Bei COW-Table wird bei einem UPDATE die betroffene Datei komplett neu geschrieben.
Bei MOR-Table wird nichts „überschrieben“, sondern es werden neue Daten + Delete-Datei angelegt und die alten Dateien bleiben erhalten.

In [10]:
spark.sql("UPDATE local.schema.trips_cow SET passenger_count = passenger_count + 1")
spark.sql("UPDATE local.schema.trips_mor SET passenger_count = passenger_count + 1")

DataFrame[]

In [11]:
#spark.sql("SELECT * FROM local.schema.trips_cow").show()

# Welche Dateien gehören zu welchen Snapshots?
spark.sql("""
  SELECT
    content,         -- 0 = Data, 1 = Position-Delete, 2 = Equality-Delete
    file_format,
    file_path,
    record_count
  FROM local.schema.trips_cow.files
  ORDER BY content, file_path
""").show(truncate=False)


+-------+-----------+----------------------------------------------------------------------------------------------------------+------------+
|content|file_format|file_path                                                                                                 |record_count|
+-------+-----------+----------------------------------------------------------------------------------------------------------+------------+
|0      |PARQUET    |spark-warehouse/iceberg/schema/trips_cow/data/00000-8-b4eeac2c-57fa-41f5-9567-4818fd707d9e-0-00001.parquet|5000        |
+-------+-----------+----------------------------------------------------------------------------------------------------------+------------+



In [12]:
#spark.sql("SELECT * FROM local.schema.trips_mor").show()

spark.sql("""
  SELECT
    content,         -- 0 = Data, 1 = Position-Delete, 2 = Equality-Delete
    file_format,
    file_path,
    record_count
  FROM local.schema.trips_mor.files
  ORDER BY content, file_path
""").show(truncate=False)

+-------+-----------+-----------------------------------------------------------------------------------------------------------------+------------+
|content|file_format|file_path                                                                                                        |record_count|
+-------+-----------+-----------------------------------------------------------------------------------------------------------------+------------+
|0      |PARQUET    |spark-warehouse/iceberg/schema/trips_mor/data/00000-10-15cf5e6d-9035-491b-98f7-38731f25179a-00001.parquet        |5000        |
|0      |PARQUET    |spark-warehouse/iceberg/schema/trips_mor/data/00000-2-84080325-ed0b-422a-afee-6b6df39bb8c0-0-00001.parquet       |2048        |
|0      |PARQUET    |spark-warehouse/iceberg/schema/trips_mor/data/00001-3-84080325-ed0b-422a-afee-6b6df39bb8c0-0-00001.parquet       |2952        |
|1      |PARQUET    |spark-warehouse/iceberg/schema/trips_mor/data/00000-10-15cf5e6d-9035-491b-98f7-38731f

Die beiden Dateien mit
2048 und 2952 Zeilen (zusammen 2048 + 2952 = 5000) sind die ursprünglichen Datenfiles vor dem UPDATE.

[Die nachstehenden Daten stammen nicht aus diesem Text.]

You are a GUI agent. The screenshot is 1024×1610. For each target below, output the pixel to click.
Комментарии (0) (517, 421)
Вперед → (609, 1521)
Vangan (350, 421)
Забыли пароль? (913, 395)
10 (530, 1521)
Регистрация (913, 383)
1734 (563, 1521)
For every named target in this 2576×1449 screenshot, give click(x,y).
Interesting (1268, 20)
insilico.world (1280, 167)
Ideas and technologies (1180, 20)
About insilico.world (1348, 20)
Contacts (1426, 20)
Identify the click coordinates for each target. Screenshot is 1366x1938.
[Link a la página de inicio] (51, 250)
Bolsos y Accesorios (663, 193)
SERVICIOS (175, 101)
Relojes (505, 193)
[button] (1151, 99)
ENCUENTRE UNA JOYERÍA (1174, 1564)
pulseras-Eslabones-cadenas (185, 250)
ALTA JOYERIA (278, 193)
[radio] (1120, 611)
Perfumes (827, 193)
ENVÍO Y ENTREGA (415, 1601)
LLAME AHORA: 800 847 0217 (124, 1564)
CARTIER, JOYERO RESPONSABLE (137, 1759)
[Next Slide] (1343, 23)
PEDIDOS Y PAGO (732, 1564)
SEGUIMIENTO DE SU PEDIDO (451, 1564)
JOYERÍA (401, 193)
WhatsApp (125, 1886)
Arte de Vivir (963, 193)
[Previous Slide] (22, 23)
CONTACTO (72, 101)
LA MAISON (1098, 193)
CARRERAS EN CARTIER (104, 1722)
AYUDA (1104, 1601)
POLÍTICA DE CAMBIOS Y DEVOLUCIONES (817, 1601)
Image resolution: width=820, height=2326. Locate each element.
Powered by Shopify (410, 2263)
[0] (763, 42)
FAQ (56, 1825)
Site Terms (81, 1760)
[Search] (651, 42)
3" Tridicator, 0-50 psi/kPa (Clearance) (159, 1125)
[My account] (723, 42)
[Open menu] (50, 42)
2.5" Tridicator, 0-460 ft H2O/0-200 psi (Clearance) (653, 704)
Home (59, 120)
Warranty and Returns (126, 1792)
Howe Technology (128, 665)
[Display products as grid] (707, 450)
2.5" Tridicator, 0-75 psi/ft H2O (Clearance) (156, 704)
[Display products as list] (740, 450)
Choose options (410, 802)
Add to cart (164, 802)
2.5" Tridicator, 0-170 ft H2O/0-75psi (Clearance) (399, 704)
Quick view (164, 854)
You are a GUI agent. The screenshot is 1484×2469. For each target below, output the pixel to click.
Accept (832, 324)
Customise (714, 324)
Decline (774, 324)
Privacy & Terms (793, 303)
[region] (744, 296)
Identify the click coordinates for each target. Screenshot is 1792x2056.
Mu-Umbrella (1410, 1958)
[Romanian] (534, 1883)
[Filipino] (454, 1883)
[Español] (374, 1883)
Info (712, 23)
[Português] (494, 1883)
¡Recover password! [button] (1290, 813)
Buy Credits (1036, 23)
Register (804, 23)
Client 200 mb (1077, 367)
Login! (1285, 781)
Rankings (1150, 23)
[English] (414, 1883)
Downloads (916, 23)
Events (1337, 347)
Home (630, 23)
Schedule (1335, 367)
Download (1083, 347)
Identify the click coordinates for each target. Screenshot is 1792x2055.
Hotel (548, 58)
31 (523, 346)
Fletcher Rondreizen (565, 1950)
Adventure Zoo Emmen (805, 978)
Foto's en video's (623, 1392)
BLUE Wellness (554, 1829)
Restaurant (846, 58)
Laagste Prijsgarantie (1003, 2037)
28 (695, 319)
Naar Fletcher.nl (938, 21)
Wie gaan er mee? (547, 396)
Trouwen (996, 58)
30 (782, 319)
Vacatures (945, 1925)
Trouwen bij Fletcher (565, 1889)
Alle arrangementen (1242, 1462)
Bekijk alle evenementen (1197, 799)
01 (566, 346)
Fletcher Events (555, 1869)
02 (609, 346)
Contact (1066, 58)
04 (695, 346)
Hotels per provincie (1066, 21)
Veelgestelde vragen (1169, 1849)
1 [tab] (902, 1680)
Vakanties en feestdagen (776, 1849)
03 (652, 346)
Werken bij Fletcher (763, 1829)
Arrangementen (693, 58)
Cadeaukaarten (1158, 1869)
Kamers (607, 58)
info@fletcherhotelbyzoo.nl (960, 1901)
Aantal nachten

Das File mit record_count = 5000 und content = 0 ist die neue Daten-Datei mit den geänderten passenger_count-Werten.

Das deletes.parquet mit content = 1 und record_count = 5000 ist eine Position-Delete-Datei:

sie enthält 5000 Einträge, die auf alle ursprünglichen 5000 Zeilen in den zwei alten Dateien verweisen

damit werden diese alten Zeilen logisch gelöscht.

In [13]:
spark.sql("UPDATE local.schema.trips_mor SET passenger_count = passenger_count + 1 WHERE total_amount > 240")

DataFrame[]

In [14]:
spark.sql("""
  SELECT
    content,         -- 0 = Data, 1 = Position-Delete, 2 = Equality-Delete
    file_format,
    file_path,
    record_count
  FROM local.schema.trips_mor.files
  ORDER BY content, file_path
""").show(truncate=False)

+-------+-----------+-----------------------------------------------------------------------------------------------------------------+------------+
|content|file_format|file_path                                                                                                        |record_count|
+-------+-----------+-----------------------------------------------------------------------------------------------------------------+------------+
|0      |PARQUET    |spark-warehouse/iceberg/schema/trips_mor/data/00000-10-15cf5e6d-9035-491b-98f7-38731f25179a-00001.parquet        |5000        |
|0      |PARQUET    |spark-warehouse/iceberg/schema/trips_mor/data/00000-14-6ea498b5-f559-4899-bd48-5c61e7e441d5-00001.parquet        |1           |
|0      |PARQUET    |spark-warehouse/iceberg/schema/trips_mor/data/00000-2-84080325-ed0b-422a-afee-6b6df39bb8c0-0-00001.parquet       |2048        |
|0      |PARQUET    |spark-warehouse/iceberg/schema/trips_mor/data/00001-3-84080325-ed0b-422a-afee-6b6df39

Update 2: nur 1 Zeile

Iceberg packt die neue Version dieser einen Zeile in ein Mini-Datenfile

und schreibt ein Delete-File mit 1 Delete-Eintrag, der die alte Version dieser Zeile löscht


Aufräumen:

* expire_snapshots → alte Snapshots + deren nicht benötigte Dateien
aufräumen
* remove_orphan_files → Dateien löschen, die in keinem Snapshot mehr vorkommen
* rewrite_data_files → viele kleine Datafiles zu größeren zusammenfassen (Compaction)
* (optional) rewrite_position_deletes / rewrite_manifests für Feintuning

## Ducklake


In [15]:
%pip install jupysql duckdb==1.4.2 duckdb-engine
%load_ext sql
%sql duckdb://

Collecting jupysql
  Downloading jupysql-0.11.1-py3-none-any.whl.metadata (5.9 kB)
Collecting duckdb==1.4.2
  Downloading duckdb-1.4.2-cp312-cp312-manylinux_2_26_x86_64.manylinux_2_28_x86_64.whl.metadata (4.3 kB)
Collecting duckdb-engine
  Downloading duckdb_engine-0.17.0-py3-none-any.whl.metadata (8.4 kB)
Collecting jupysql-plugin>=0.4.2 (from jupysql)
  Downloading jupysql_plugin-0.4.5-py3-none-any.whl.metadata (7.8 kB)
Collecting ploomber-core>=0.2.7 (from jupysql)
  Downloading ploomber_core-0.2.27-py3-none-any.whl.metadata (532 bytes)
Collecting posthog>=3.0 (from ploomber-core>=0.2.7->jupysql)
  Downloading posthog-7.0.1-py3-none-any.whl.metadata (6.0 kB)
Collecting backoff>=1.10.0 (from posthog>=3.0->ploomber-core>=0.2.7->jupysql)
  Downloading backoff-2.2.1-py3-none-any.whl.metadata (14 kB)
Downloading duckdb-1.4.2-cp312-cp312-manylinux_2_26_x86_64.manylinux_2_28_x86_64.whl (20.5 MB)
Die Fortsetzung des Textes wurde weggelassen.